### Set problem 1
Rewrite each line of the records that follow the passage about Kathleen Parker as a JSON list of strings, one string per line, skipping blank lines and leaving out the pictures.

### Reading passage

Staggering bigotry of Kathleen Parker – UPDATED November 19, 2008

After reading this execrable bit of bigotry and preening martyrdom by Kathleen Parker – who apparently has discovered that the magic formula for “instant media love” is “going maverick on your own tribe,” – I am considering adding her to my list of Media Whores and Sad She-Clowns who – in excessive spurts of spirit brought on by sudden media praise – cross lines and go way too far.

Parker, who had her right-wing, “Christianist” Conservative moments until she found her Smart-Kid-Inclusion sword while participating in the Great Big Piling-On of Palin ’08, is now running free on a ragged field, inviting attention by waving the blade a bit recklessly.

As Republicans sort out the reasons for their defeat, they likely will overlook or dismiss the gorilla in the pulpit.

Three little letters, great big problem: G-O-D.

I’m bathing in holy water as I type.

To be more specific, the evangelical, right-wing, oogedy-boogedy branch of the GOP is what ails the erstwhile conservative party and will continue to afflict and marginalize its constituents if reckoning doesn’t soon cometh.

### Set problem 2
From the post about Kathleen Parker, copy the stretch from "After reading this" through "big problem: G-O-D." word for word.

### Given information

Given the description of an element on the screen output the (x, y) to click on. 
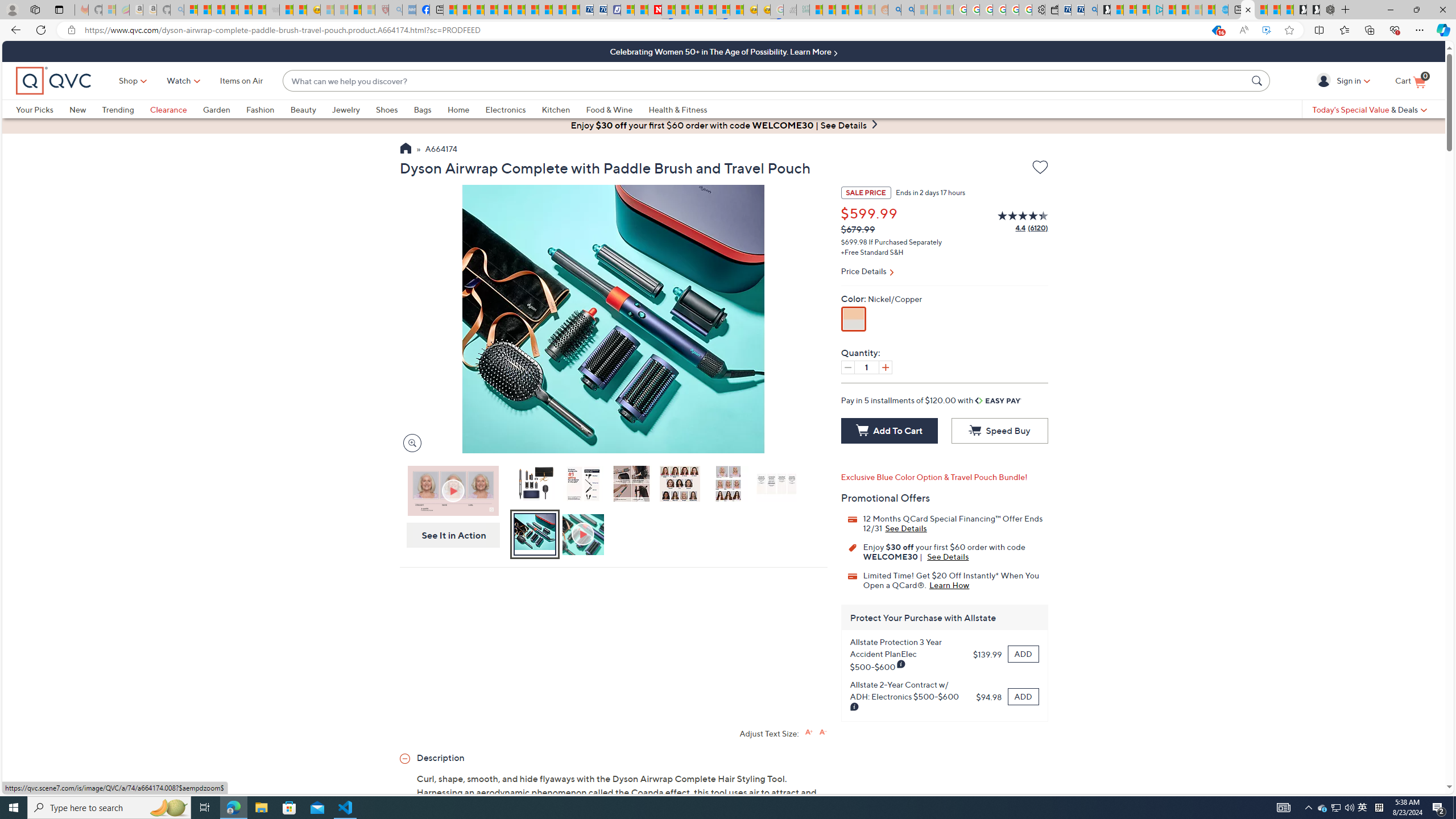
Latest Politics News & Archive | Newsweek.com (654, 9)
Add to Wish List (1040, 168)
Jewelry (353, 109)
Combat Siege - Sleeping (271, 9)
New Report Confirms 2023 Was Record Hot | Watch (245, 9)
Given the description of an element on the screen output the (x, y) to click on. 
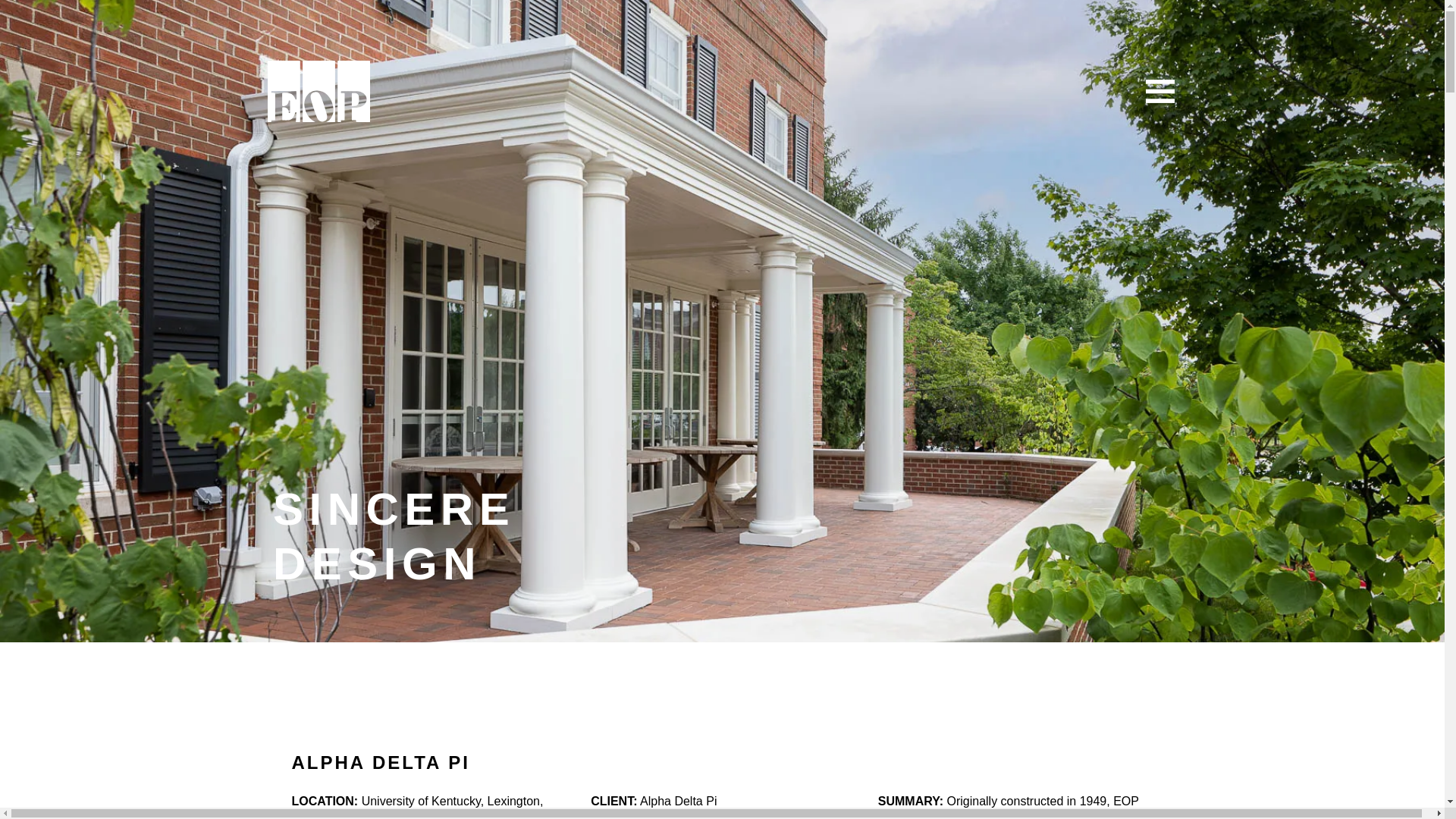
7 (317, 91)
7 (317, 91)
Toggle navigation (1158, 91)
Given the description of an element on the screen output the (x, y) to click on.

### Exercise result 1
[
  "Given the description of an element on the screen output the (x, y) to click on. ",
  "Latest Politics News & Archive | Newsweek.com (654, 9)",
  "Add to Wish List (1040, 168)",
  "Jewelry (353, 109)",
  "Combat Siege - Sleeping (271, 9)",
  "New Report Confirms 2023 Was Record Hot | Watch (245, 9)",
  "Given the description of an element on the screen output the (x, y) to click on. ",
  "7 (317, 91)",
  "7 (317, 91)",
  "Toggle navigation (1158, 91)",
  "Given the description of an element on the screen output the (x, y) to click on."
]

### Exercise result 2
After reading this execrable bit of bigotry and preening martyrdom by Kathleen Parker – who apparently has discovered that the magic formula for “instant media love” is “going maverick on your own tribe,” – I am considering adding her to my list of Media Whores and Sad She-Clowns who – in excessive spurts of spirit brought on by sudden media praise – cross lines and go way too far.

Parker, who had her right-wing, “Christianist” Conservative moments until she found her Smart-Kid-Inclusion sword while participating in the Great Big Piling-On of Palin ’08, is now running free on a ragged field, inviting attention by waving the blade a bit recklessly.

As Republicans sort out the reasons for their defeat, they likely will overlook or dismiss the gorilla in the pulpit.

Three little letters, great big problem: G-O-D.